Não vivemos no caminho da servidão, mas sim, na servidão do caminho...
Por Almir Cezar Filho
Em O Caminho da Servidão, Friedrich Hayek acusava o socialismo, o intervencionismo econômico, o Estado de bem-estar social e o planejamento estatal de conduzirem a uma "servidão": a perda das liberdades civis e a ascensão de regimes totalitários. Para Hayek, e para seus pares como Von Mises e Milton Friedman, qualquer tentativa de submeter a dinâmica do mercado à ação coletiva racional implicaria inevitavelmente na erosão da liberdade individual.

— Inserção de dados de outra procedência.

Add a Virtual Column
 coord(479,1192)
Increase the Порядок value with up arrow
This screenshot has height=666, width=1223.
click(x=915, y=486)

No entanto, a realidade que emergiu nas últimas décadas mostra-se um espelho invertido dessa tese. O desmonte dos instrumentos de regulação estatal, a demonização do planejamento, a precarização do Estado social e a expansão desmedida da lógica mercantil não produziram liberdade, mas sim uma nova forma de servidão: a servidão ao capital financeiro, às corporações transnacionais e ao poder punitivo do Estado autoritário.
Sob a hegemonia da ideologia do livre mercado, vivemos a degradação da malha social, a desindustrialização, a explosão das crises financeiras, a inflação das commodities, a concentração de riquezas e a corrosão da esfera pública. O "mercado" — como abstração ideológica que naturaliza relações sociais e apaga conflitos — se tornou dogma inquestionável. Entretanto, esse fundamentalismo mercadológico se traduz, na prática, em anomia, precariedade e despotismo. A promessa de liberdade se converte em serviço informal, vigilância digital, escravidão por dívida e judicialização da política. O que era para ser um antídoto contra o totalitarismo, revelou-se seu fermento.